Circolare del Tribunale di Bologna sulla sospensione dell’espropriazione della “prima casa”

Il Tribunale di Bologna ha adottato una circolare interpretativa degli effetti dell’art. 54-ter del decreto-legge 17 marzo 2020, n. 18, introdotto dall’art. 1, comma 1, della legge 24 aprile 2020, n. 27, che dispone la sospensione di “ogni procedura esecutiva per il pignoramento immobiliare di cui all’art. 555 del c.p.c. che abbia ad oggetto l’abitazione principale del debitore”. Il termine di durata della sospensione è stato prorogato al 30 giugno 2021 dal decreto-legge 31 dicembre 2020, n. 183, (c.d. “milleproroghe 2021”).

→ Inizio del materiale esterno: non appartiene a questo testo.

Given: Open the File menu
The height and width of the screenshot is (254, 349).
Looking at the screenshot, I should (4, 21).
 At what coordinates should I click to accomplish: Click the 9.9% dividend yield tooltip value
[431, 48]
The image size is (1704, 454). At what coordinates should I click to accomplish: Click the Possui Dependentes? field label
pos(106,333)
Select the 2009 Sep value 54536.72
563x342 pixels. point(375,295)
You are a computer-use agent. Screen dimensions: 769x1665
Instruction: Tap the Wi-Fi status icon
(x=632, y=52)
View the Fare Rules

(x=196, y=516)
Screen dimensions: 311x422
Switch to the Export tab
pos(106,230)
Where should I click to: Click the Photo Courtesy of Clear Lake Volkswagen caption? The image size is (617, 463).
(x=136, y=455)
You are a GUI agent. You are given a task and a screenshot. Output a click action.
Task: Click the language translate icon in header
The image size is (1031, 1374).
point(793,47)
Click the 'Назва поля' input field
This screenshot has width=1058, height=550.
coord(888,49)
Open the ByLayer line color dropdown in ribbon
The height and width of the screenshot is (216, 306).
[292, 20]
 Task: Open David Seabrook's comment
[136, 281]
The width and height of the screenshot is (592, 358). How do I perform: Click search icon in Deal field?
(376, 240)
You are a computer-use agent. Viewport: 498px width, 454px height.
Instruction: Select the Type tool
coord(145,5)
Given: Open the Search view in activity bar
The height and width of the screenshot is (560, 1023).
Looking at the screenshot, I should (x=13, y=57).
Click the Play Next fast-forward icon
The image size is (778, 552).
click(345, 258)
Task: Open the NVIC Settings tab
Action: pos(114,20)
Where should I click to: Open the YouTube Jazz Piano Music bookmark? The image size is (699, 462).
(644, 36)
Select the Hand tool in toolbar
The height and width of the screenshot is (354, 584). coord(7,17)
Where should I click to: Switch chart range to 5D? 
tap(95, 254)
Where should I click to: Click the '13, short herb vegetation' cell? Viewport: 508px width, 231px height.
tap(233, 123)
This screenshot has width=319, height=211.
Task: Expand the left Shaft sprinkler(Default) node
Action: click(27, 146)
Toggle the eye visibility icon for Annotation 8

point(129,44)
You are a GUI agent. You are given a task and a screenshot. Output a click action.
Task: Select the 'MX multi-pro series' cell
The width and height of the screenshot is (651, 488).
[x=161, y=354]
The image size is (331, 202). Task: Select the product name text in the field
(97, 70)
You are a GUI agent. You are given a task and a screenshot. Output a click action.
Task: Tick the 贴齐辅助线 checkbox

La circolare si caratterizza per una ragionata interpretazione restrittiva degli effetti della norma.

Anzitutto, chiarisce che il concetto di “abitazione principale del debitore” coincide con la nozione di immobile iscritto o iscrivibile nel catasto edilizio urbano, con destinazione abitativa, costituente l’unica unità immobiliare del debitore, nella quale la persona fisica che la possiede a titolo di proprietà o altro diritto reale, vi dimori abitualmente. Pertanto, la sospensione non riguarda gli immobili occupati da terzi senza titolo opponibile. I requisiti per l’applicazione della sospensiva dovranno tutti preesistere, in concreto, alla data di notificazione dell’atto di pignoramento.

In secondo luogo, si osserva che l’art. 54-ter non si applica: a) al procedimento divisionale endoesecutivo, in presenza del quale la procedura esecutiva sottostante è già sospesa; b) alle attività puramente conservative del custode; c) alla redazione ed il deposito dell’elaborato di stima da parte del CTU.